In determining the meaning of "merchandise, cash or other property," the court applied the interpretive canon of "ejusdem generis." Under that canon, a general term following specific terms should be understood as embracing objects that are similar to the specific terms. After defining merchandise and cash, the court turned to "other property" and, after applying "ejusdem generis," found that "other property" is limited to property that is similar to merchandise and cash.
To support this finding, the court considered Treas. Reg. Section 1.451-4(b)(1)(iii), which "repeatedly contemplates 'other property' in tangible terms, speaking of physical possession, transportation, and storage." Based on its reading of Treas. Reg. Section 1.451-4(b)(1)(iii), the court found "that a common characteristic of the three categories is tangibility," and "other property" should be similar to merchandise and cash.
Therefore, the court held that the trading stamp method did not apply, so Hyatt "must defer its cost recovery until the [tax] year for which compensation payments give rise to a deductible expense."
Claim of right
Regarding Hyatt's assertion that the claim-of-right doctrine provided an additional basis for excluding the amounts at issue from income, the court stated:
We do not understand [the claim-of-right] doctrine to provide an independent basis for exclusion of the Program revenue in these circumstances. The trust fund doctrine is best understood as a more tailored application of claim of right principles; if a taxpayer holds funds in trust subject to a use restriction and for the primary benefit of others, it naturally follows that such funds are not "received and treated by a taxpayer as belonging to [it]" — i.e., without a claim of right.
Whether an amount represents income, and the timing associated with that determination, continue to be pervasive issues for taxpayers across industries, practitioners, and the Internal Revenue Service. While the modifications made to IRC Section 451 by the Tax Cuts and Jobs Act, which were further detailed in Treas. Reg. Sections 1.451-3 and 1.451-8, added enhanced scrutiny to income recognition generally, the Hyatt case highlights that income recognition issues arose well before these modifications came into play.

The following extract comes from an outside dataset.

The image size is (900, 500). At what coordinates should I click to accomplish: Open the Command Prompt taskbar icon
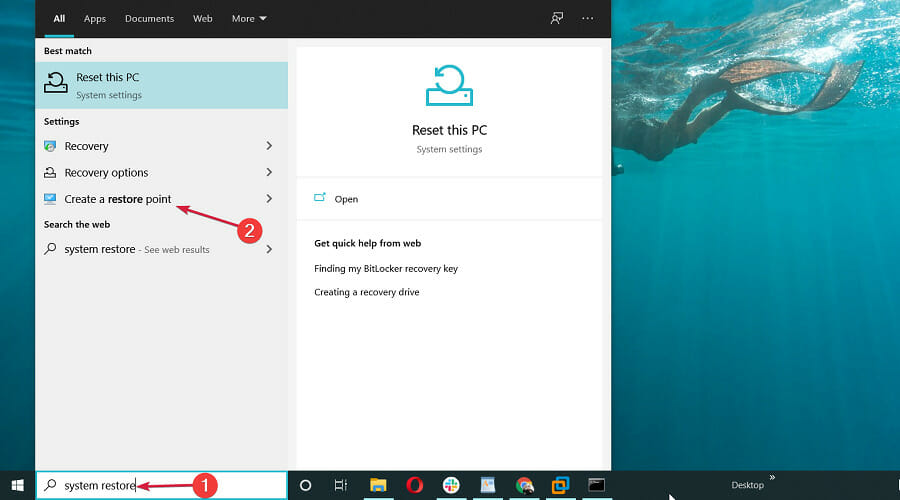pyautogui.click(x=596, y=485)
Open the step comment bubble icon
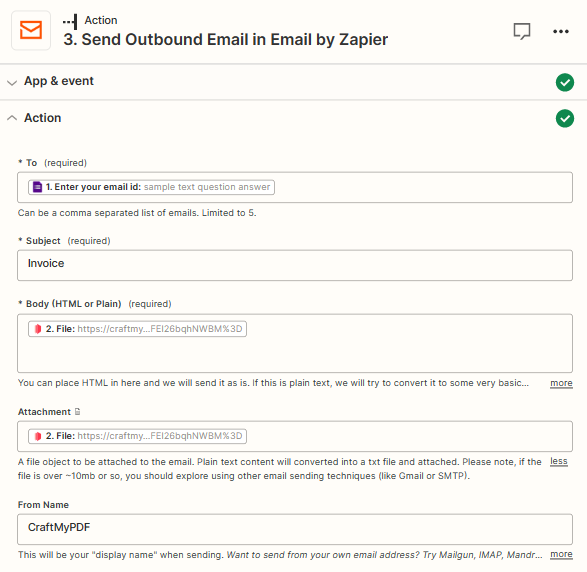This screenshot has height=572, width=587. coord(521,31)
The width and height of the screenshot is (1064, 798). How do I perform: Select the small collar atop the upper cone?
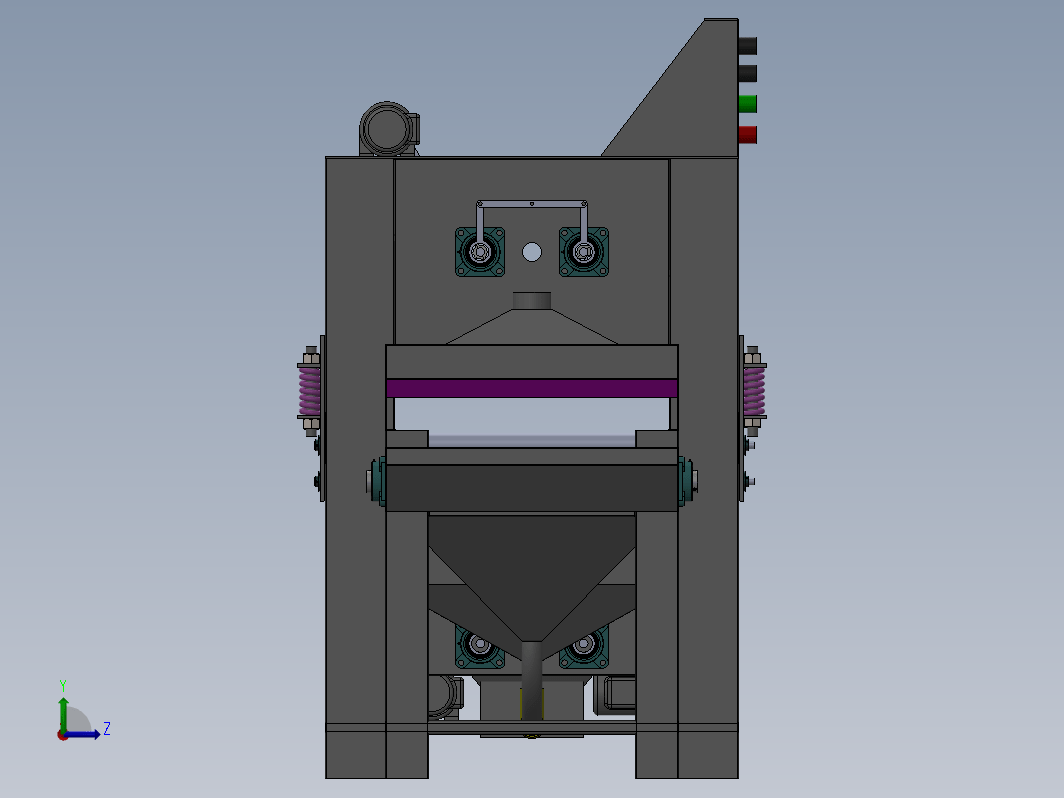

Rewards programs have become a common tool used by companies to build brand loyalty and can take on many forms. The specific facts and circumstances surrounding a given rewards program, however, will ultimately determine how a respective rewards program is treated for Federal income tax purposes; thus, the holding in Hyatt does not necessarily determine how another entity operating a rewards program should account for that program. The court's discussion also is much broader in impact than simply an analysis of customer reward programs, as it focuses on broad concepts, such as income realization and recognition.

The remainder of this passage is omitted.